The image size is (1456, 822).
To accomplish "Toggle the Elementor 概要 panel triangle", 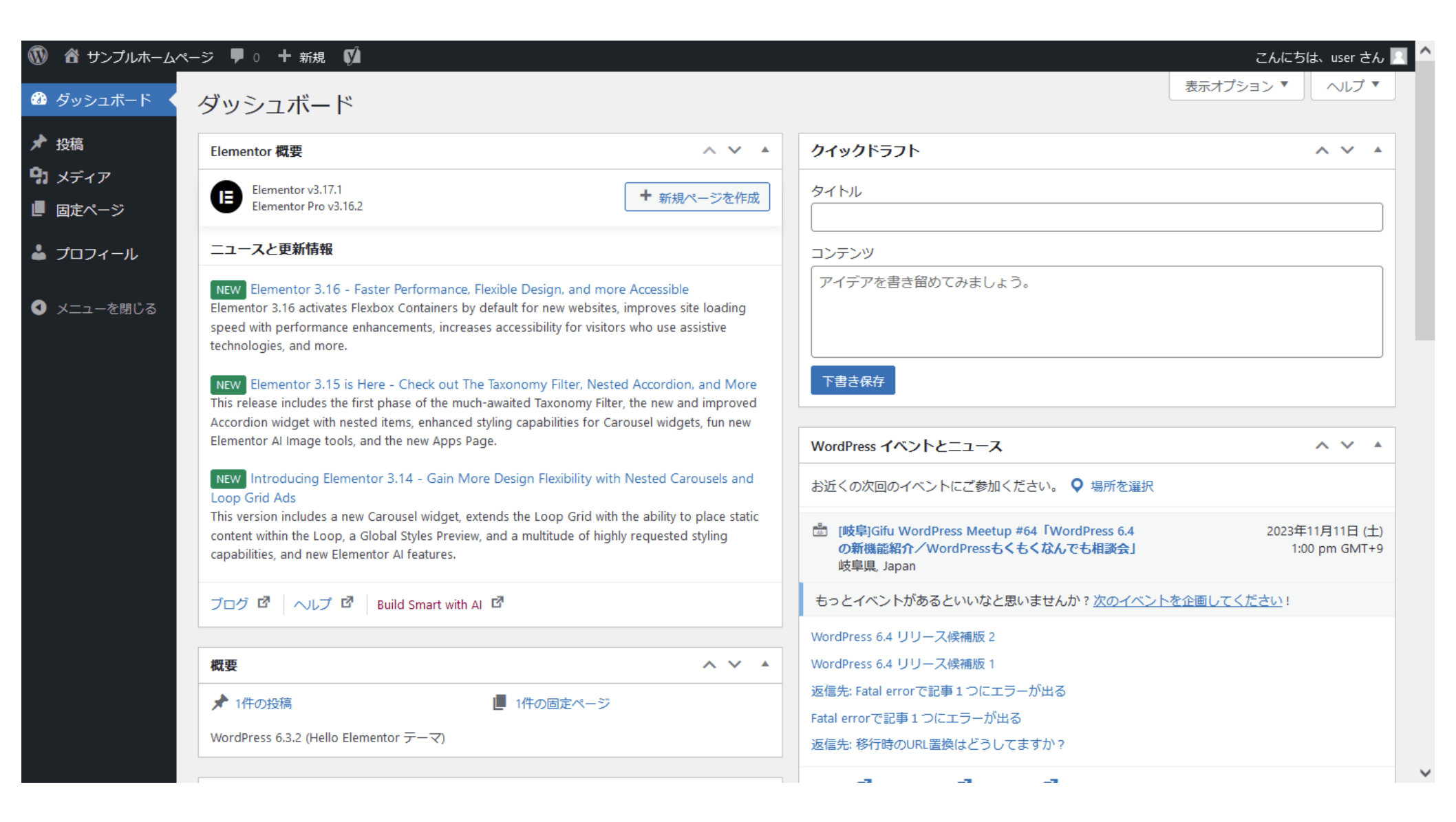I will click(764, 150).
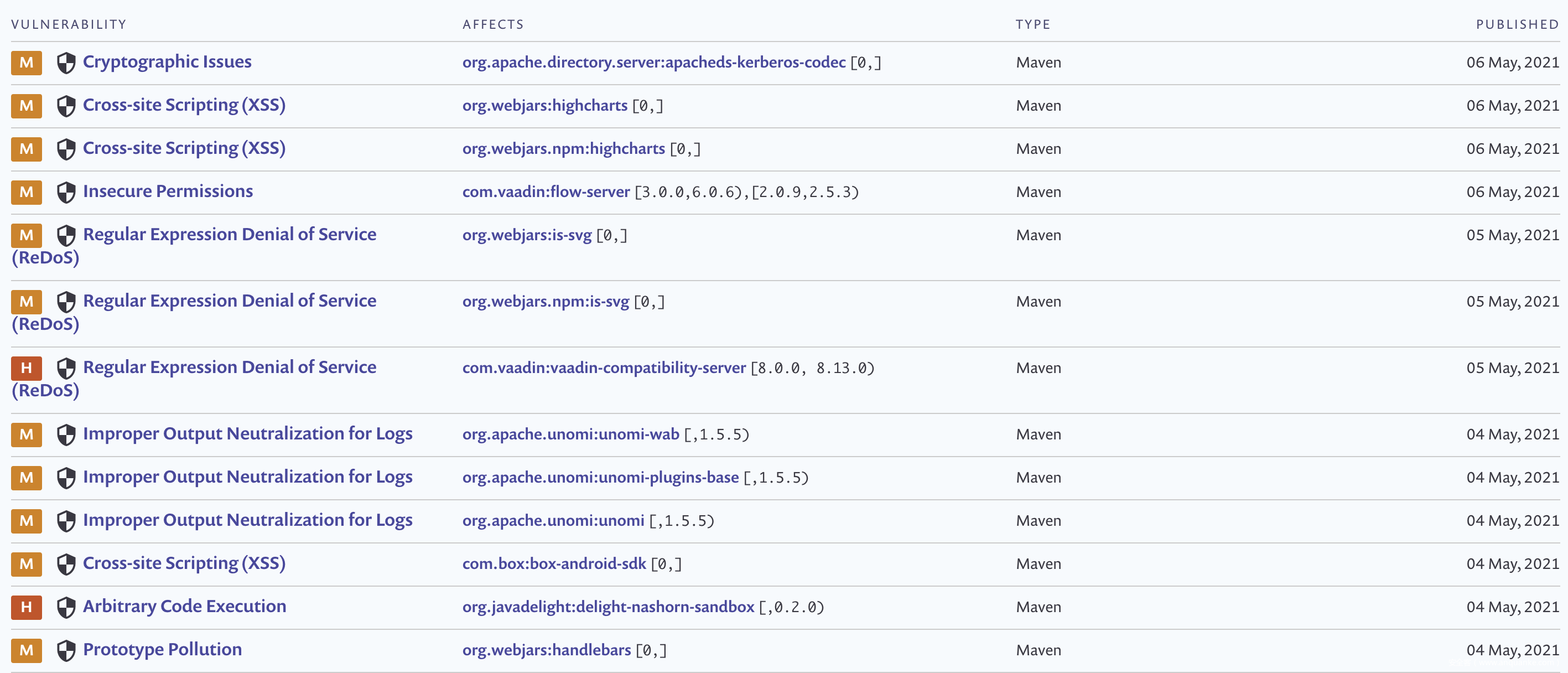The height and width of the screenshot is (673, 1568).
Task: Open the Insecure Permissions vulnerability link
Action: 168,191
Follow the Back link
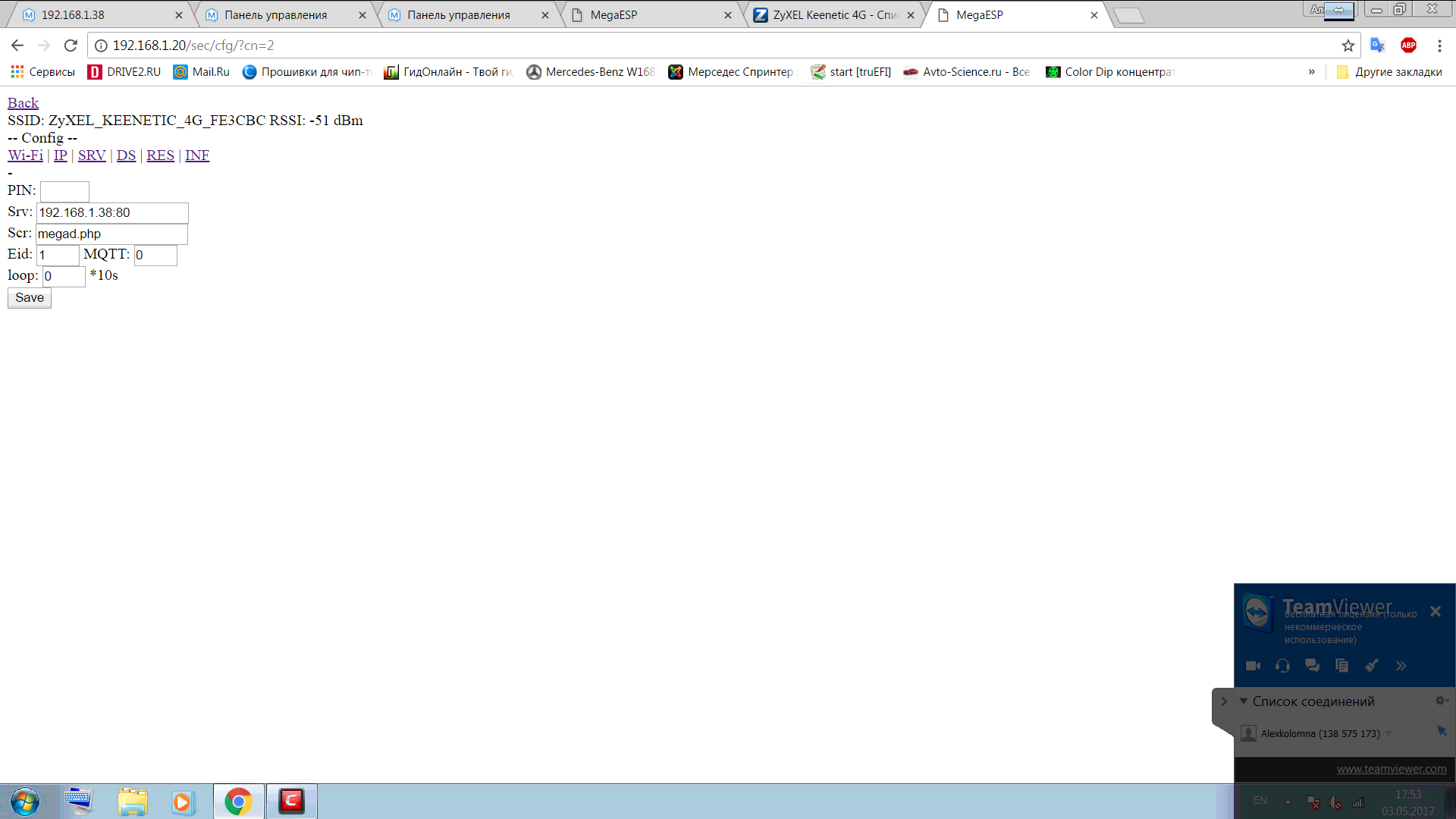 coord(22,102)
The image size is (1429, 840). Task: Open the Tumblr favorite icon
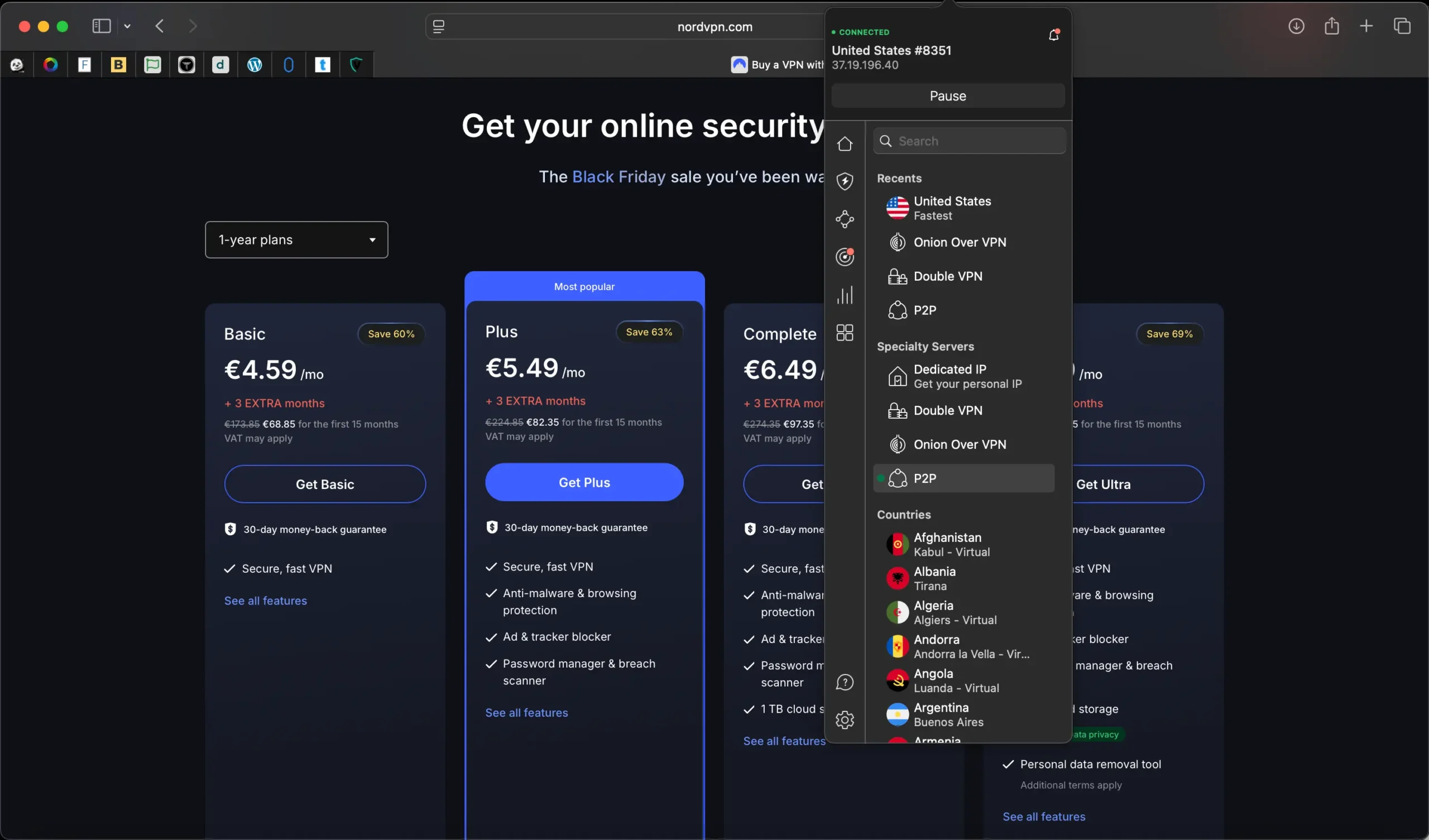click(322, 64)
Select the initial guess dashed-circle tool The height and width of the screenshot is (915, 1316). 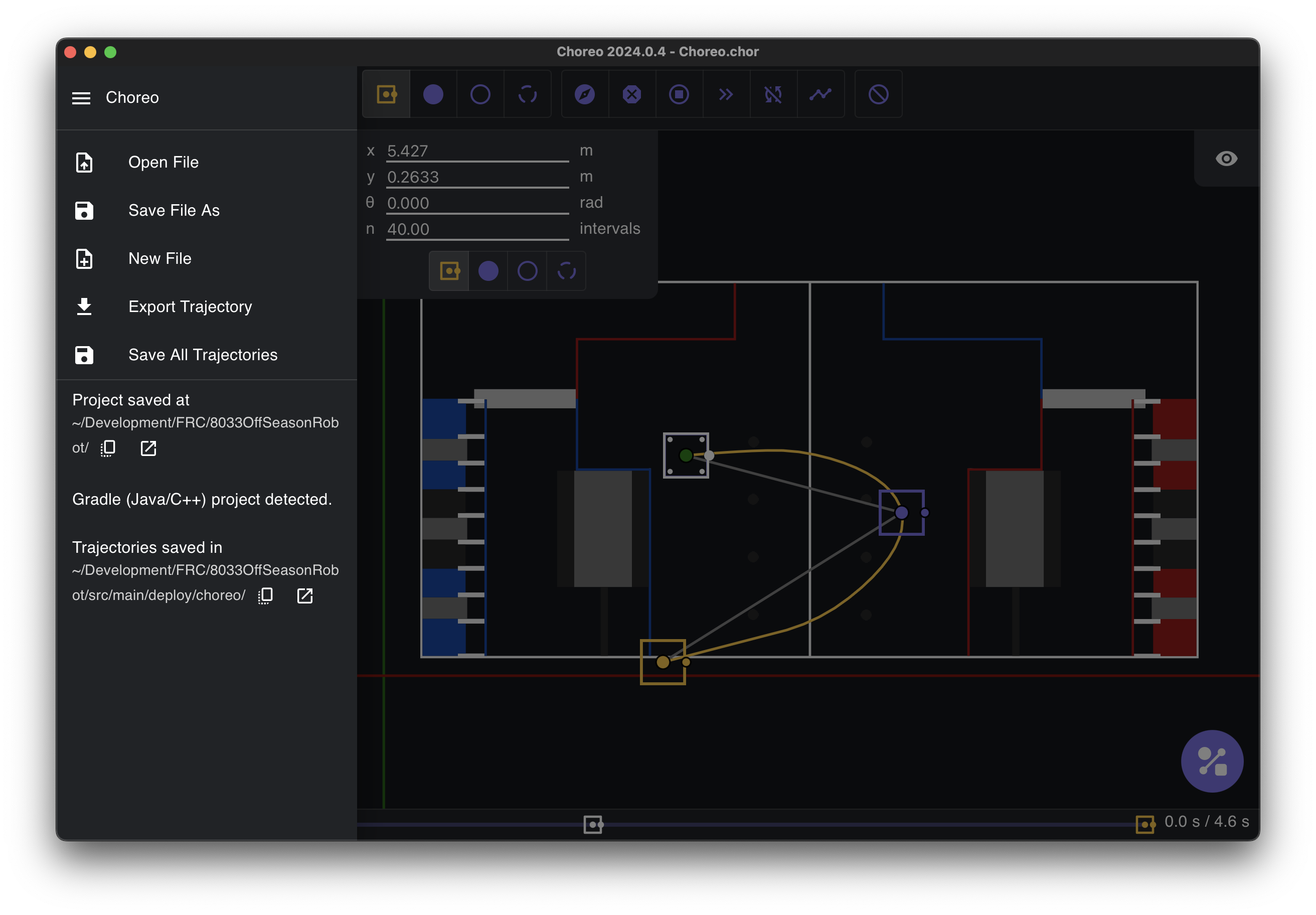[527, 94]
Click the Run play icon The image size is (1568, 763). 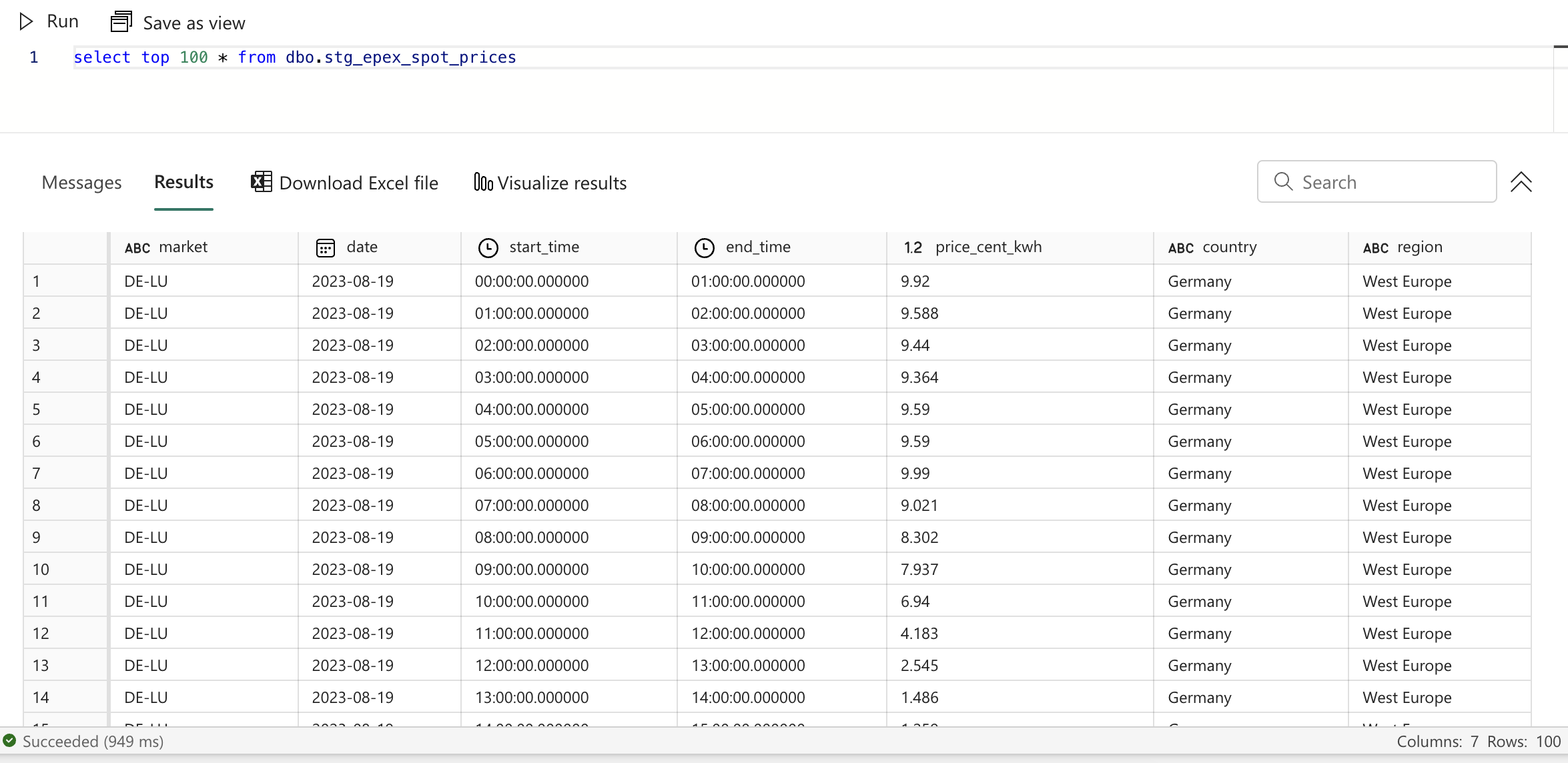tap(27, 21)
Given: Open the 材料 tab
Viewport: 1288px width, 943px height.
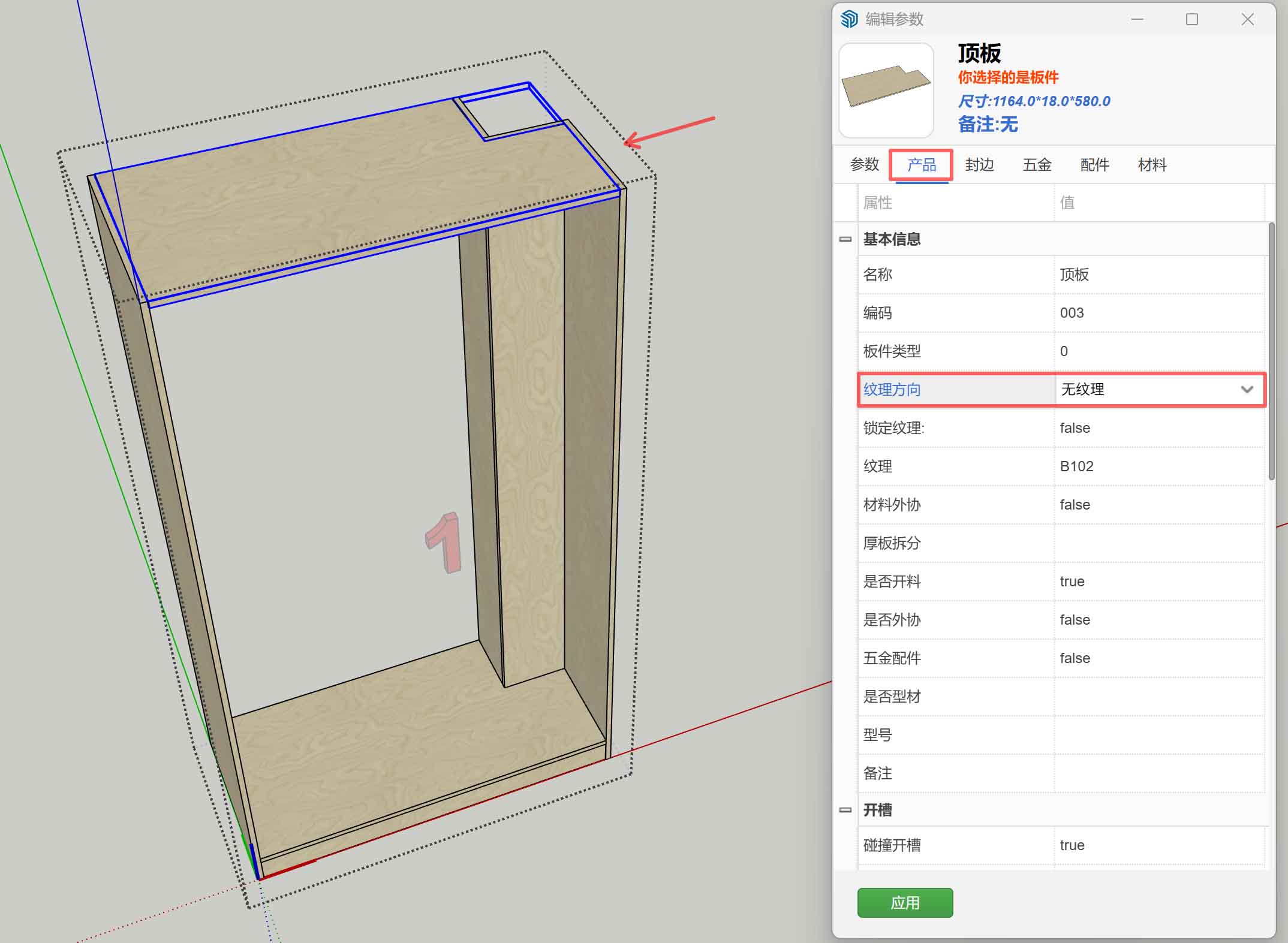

Exercise instructions
The lines to retype run from the one containing "Given: Open the 材料 tab" through the last line of the records above; write them exactly and skip the pictures.

Task result
Given: Open the 材料 tab
Viewport: 1288px width, 943px height.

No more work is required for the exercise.